NEW YORK (CNNMoney) — Carpooling is so old-school.
These days, parents are capitalizing on the sharing economy: they’re sending their kids off to activities in Ubers or Lyfts.
But soon, families may feel more comfortable using a service called Shuddle.
Shuddle is like Uber, but it specifically targets families who want extra assurance that their kids — or elderly parents — will be driven to and from activities or appointments safely.
The startup, which launched in October 2014 in San Francisco, announced $9.6 million in new financing on Wednesday.
Its pool of over 200 drivers is all women who are “kid-friendly experts,” according to Shuddle’s website.
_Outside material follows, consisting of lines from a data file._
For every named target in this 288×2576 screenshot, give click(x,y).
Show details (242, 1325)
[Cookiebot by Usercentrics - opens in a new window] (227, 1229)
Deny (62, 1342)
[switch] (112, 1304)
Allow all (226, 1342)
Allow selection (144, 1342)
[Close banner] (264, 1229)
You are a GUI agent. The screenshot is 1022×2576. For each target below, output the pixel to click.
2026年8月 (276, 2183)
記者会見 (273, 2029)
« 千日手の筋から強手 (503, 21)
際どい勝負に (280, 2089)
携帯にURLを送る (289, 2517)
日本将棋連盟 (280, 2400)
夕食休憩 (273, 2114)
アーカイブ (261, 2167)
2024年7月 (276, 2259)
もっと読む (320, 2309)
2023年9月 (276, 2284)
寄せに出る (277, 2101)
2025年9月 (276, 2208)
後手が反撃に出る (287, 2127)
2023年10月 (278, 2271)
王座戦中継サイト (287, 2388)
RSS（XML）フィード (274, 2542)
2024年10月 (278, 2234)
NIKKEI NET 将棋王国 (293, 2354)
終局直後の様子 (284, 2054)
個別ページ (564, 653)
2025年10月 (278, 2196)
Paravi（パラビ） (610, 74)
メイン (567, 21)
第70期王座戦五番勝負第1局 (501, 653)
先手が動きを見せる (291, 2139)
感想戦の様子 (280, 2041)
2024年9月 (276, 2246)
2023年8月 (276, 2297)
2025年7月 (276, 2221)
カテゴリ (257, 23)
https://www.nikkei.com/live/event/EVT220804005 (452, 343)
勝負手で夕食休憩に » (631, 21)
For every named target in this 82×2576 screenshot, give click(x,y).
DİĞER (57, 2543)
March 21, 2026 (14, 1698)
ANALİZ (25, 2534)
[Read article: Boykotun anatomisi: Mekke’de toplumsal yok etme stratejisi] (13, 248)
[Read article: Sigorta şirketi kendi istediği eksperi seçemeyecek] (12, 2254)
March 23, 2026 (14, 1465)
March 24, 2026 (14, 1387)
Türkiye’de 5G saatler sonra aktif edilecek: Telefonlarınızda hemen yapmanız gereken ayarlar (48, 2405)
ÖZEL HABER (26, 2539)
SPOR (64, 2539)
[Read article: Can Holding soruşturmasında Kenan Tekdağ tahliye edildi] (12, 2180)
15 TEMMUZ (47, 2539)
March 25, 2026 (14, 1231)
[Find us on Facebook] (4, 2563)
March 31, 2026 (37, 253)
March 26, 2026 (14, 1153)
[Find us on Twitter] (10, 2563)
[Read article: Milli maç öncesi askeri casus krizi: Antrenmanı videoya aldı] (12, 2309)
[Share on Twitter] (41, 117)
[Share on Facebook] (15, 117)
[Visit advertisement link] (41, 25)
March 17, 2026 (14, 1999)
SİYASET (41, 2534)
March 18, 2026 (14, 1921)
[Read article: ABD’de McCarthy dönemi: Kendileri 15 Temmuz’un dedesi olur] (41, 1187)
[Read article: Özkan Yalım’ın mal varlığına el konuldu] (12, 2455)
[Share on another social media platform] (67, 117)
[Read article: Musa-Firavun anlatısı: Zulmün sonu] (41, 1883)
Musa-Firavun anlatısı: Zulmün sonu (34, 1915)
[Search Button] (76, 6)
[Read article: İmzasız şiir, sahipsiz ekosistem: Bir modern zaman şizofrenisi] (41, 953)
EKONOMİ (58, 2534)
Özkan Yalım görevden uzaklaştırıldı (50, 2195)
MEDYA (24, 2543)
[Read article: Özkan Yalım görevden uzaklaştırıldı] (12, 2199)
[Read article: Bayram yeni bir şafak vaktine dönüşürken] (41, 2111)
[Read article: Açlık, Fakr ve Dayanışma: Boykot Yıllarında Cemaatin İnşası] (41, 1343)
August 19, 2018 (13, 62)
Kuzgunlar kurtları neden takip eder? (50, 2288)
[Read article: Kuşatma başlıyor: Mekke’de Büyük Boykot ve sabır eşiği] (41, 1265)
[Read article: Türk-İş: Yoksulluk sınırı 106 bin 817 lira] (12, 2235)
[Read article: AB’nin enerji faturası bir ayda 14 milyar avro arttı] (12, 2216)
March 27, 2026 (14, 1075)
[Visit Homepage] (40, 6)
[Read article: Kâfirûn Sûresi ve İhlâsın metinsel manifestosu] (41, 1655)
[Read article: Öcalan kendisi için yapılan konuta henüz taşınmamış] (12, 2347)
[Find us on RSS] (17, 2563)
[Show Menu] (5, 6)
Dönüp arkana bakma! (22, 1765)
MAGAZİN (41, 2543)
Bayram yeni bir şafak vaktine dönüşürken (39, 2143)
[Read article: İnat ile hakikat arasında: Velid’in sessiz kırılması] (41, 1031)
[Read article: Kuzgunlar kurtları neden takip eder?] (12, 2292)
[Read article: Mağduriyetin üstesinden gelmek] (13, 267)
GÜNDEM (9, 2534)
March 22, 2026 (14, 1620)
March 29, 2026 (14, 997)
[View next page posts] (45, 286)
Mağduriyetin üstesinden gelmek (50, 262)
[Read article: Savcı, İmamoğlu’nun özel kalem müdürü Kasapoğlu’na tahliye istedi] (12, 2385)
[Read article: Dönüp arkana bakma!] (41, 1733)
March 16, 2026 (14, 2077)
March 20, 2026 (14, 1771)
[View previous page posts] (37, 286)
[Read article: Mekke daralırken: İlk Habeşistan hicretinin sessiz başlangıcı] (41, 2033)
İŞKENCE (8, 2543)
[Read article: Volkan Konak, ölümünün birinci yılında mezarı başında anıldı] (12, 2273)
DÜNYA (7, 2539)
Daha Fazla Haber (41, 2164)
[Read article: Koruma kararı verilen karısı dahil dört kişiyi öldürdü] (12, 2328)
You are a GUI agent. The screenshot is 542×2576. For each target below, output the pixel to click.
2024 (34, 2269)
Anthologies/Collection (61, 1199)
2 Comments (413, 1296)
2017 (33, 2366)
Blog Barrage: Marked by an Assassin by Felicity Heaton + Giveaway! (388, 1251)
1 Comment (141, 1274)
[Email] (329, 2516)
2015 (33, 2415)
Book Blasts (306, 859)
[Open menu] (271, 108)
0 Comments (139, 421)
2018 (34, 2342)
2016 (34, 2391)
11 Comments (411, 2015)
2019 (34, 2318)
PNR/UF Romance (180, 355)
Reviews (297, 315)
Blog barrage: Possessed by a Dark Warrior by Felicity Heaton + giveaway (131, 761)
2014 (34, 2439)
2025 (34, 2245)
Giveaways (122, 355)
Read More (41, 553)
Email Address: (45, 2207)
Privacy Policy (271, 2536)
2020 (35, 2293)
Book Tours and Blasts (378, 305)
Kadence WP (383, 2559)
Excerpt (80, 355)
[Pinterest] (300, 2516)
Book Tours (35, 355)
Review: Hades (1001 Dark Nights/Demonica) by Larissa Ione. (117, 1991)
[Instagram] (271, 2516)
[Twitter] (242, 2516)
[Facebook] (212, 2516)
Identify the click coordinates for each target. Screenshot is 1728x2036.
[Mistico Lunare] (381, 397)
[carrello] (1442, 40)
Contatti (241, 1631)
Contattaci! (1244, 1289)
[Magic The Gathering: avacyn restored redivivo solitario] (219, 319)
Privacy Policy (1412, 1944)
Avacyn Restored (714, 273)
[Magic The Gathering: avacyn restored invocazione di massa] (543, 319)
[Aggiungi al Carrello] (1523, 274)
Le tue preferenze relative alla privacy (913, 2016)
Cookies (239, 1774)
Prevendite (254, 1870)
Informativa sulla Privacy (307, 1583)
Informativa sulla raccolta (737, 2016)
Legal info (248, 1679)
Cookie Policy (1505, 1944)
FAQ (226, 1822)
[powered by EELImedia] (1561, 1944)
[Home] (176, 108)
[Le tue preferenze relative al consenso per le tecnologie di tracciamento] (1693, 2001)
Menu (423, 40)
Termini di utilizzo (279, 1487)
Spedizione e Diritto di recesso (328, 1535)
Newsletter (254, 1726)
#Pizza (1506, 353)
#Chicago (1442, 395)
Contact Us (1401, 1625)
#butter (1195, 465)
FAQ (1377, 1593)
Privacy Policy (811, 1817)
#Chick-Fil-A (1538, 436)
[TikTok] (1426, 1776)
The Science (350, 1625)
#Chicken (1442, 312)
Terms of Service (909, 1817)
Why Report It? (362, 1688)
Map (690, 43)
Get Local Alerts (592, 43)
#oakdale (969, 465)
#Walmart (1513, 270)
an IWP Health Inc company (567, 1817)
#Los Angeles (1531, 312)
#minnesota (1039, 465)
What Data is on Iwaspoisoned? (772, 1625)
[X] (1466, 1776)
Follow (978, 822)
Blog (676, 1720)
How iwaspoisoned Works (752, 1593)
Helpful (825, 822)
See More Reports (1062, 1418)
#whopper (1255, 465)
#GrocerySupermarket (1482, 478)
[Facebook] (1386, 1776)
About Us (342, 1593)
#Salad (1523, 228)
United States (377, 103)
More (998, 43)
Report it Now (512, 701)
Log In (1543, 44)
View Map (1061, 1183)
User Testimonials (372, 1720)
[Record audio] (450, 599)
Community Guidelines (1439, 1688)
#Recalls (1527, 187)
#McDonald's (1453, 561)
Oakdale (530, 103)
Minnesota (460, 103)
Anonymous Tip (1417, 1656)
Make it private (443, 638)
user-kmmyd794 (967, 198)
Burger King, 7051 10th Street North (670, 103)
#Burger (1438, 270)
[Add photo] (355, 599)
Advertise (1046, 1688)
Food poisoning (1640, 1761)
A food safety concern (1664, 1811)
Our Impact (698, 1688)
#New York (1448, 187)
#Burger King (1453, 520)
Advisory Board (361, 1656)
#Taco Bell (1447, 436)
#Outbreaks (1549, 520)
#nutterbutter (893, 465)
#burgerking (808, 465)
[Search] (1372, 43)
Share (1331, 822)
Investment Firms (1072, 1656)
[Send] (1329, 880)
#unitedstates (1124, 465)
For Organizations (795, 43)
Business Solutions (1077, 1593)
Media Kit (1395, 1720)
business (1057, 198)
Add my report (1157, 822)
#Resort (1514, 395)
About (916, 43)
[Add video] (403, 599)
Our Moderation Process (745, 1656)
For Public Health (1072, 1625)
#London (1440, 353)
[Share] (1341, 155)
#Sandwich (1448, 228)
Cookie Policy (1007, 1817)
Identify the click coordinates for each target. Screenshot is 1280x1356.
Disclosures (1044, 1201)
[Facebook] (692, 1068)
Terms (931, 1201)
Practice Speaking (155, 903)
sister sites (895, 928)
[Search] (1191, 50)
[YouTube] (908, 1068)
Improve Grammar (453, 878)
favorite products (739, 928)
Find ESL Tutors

They’re required to have a clean record, plus have cars that are less than 10 years old, have four doors and pass a 19-point inspection.
Unlike other ride-hailing startups, Shuddle necessitates that rides be scheduled at least 24 hours (but no more than a week) in advance. That lets Shuddle send details like the driver’s bio, headshot and vehicle information.
Parents — whose children must have outgrown a booster seat — set a code word, which the drivers say upon arrival. Parents can track the ride as it’s happening, and once the charge is dropped off, they receive a confirmation.
It costs $9 a month for membership, which is used to cover the driver screening process. Users then pay per ride based on time and distance.
Shuddle CEO and founder Nick Allen is no stranger to ridesharing. He cofounded Uber competitor Sidecar in 2012, before leaving the firm in 2013 to launch Shuddle.
Allen isn’t a parent himself, but at Sidecar, he witnessed families shuttle their kids with the service.
“He discovered that traditional ride-sharing companies aren’t built to handle that customer segment,” wrote RRE venture capitalist Steve Schlaf, whose firm led the investment. “They typically don’t have the right insurance and it’s against their terms of service since passengers must be at least 18 years old.”
It’s a growing niche that Uber investor Bill Gurley addressed during his SXSW keynote.
Gurley said parents are relying on Uber to shuttle their kids around — and are encouraging their teenagers to use the app instead of driving.
And he predicted that more ride-sharing startups will emerge to target specific niches, just as Shuddle is doing.
RRE Ventures — an investor in The Skimm, Venmo and BuzzFeed — is banking on it. Shuddle has raised a total of $12 million. The most recent round will be used to expand Shuddle’s services beyond the Bay Area, where it currently operates.